Just to make sure - this isn't a question that we have done on this site? (Just so that I know I don't have to find it and update the solutions!).

Which solution have you been looking at?

I am going to assume that you have shown the first part of (ii), that is:
\[
\text {if } \frac p a \lt 2 \text{ then shortest distance is } p\\
\text {if } \frac p a \ge 2 \text{ then shortest distance is } 2\sqrt{a(p-a)}
\]

For the circle then the shortest distance will be $0$ is the circle and parabola intersect and otherwise will be $b$ less than the shortest distance between the centre of the circle and the parabola.
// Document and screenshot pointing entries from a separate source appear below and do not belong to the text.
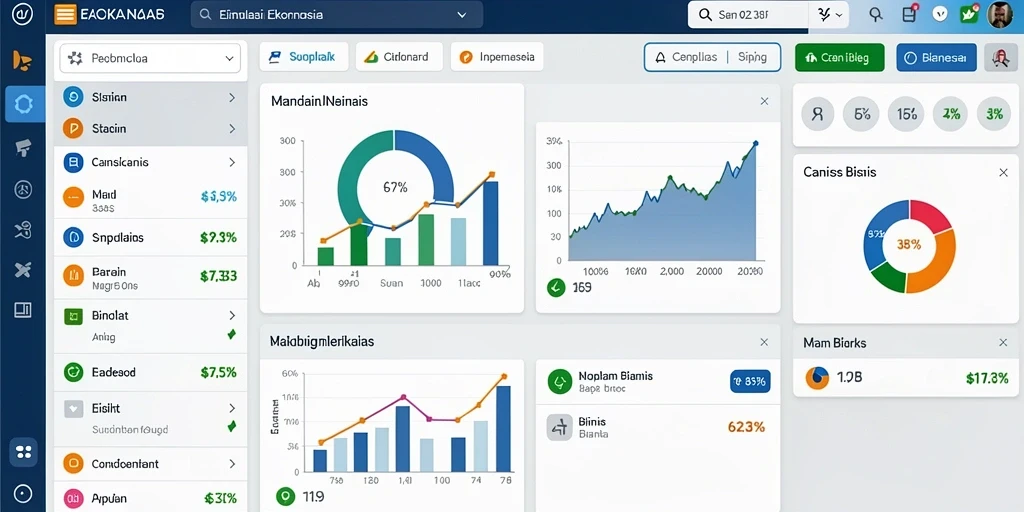Expand the Elinulaai Ekonnasia dropdown

pos(336,14)
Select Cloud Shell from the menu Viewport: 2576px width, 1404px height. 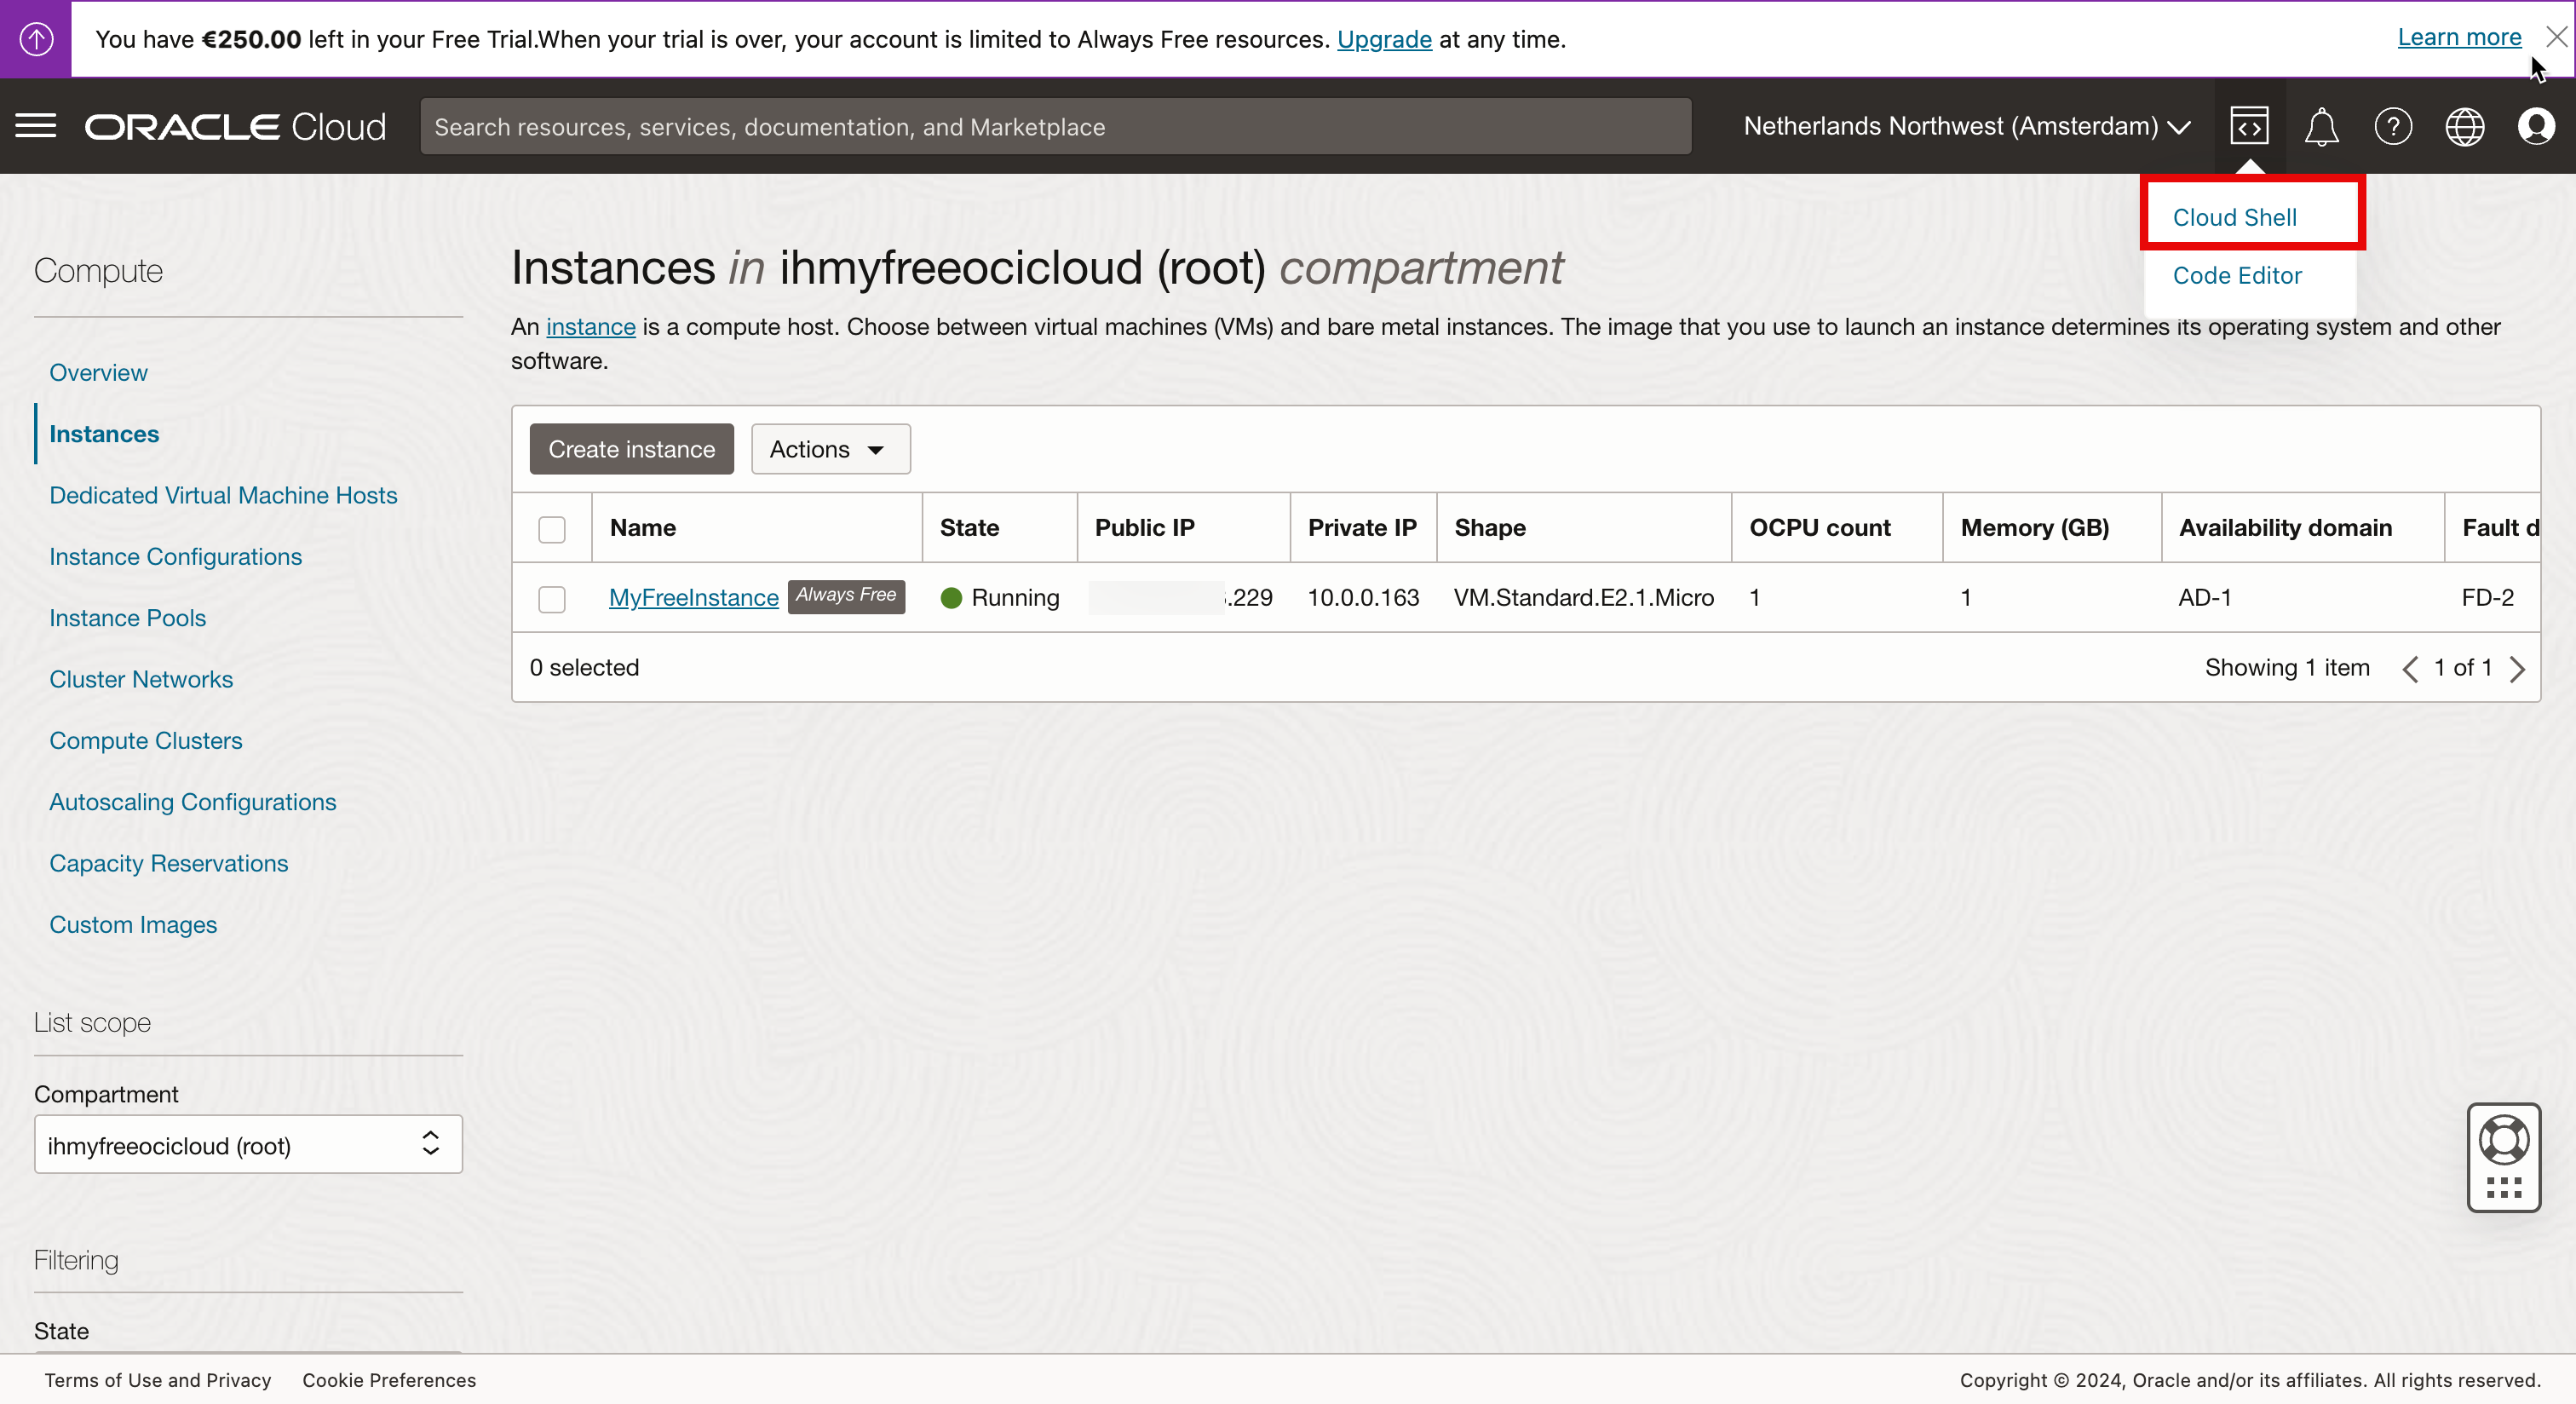pyautogui.click(x=2234, y=217)
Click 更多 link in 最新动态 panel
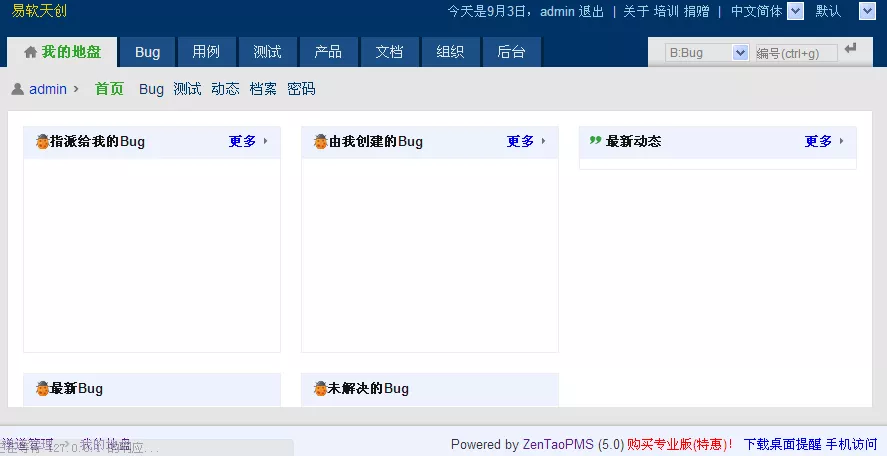 [x=818, y=141]
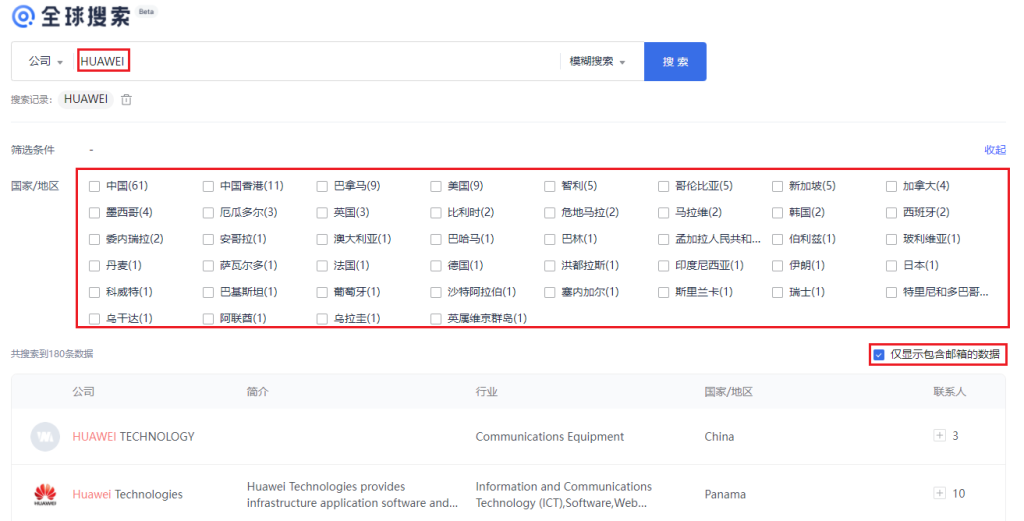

First case: let $\frac p a \lt 2$. Then we have:
\[
\text{if } p \le b \text{ the circle and parabola intersect so shortest distance is } 0\\
\text{if } p>b \text{ the shortest distance is } p-b\\
\]

Then if $\frac p a \ge 2$ we have:

\[
\text{if } 2\sqrt{a(p-a)} \le b \text{ the circle and parabola intersect so shortest distance is } 0\\
\text{if } 2\sqrt{a(p-a)}>b \text{ the shortest distance is } 2\sqrt{a(p-a)}-b\\
\]

You might find the 2014 STEP 3 mark scheme useful.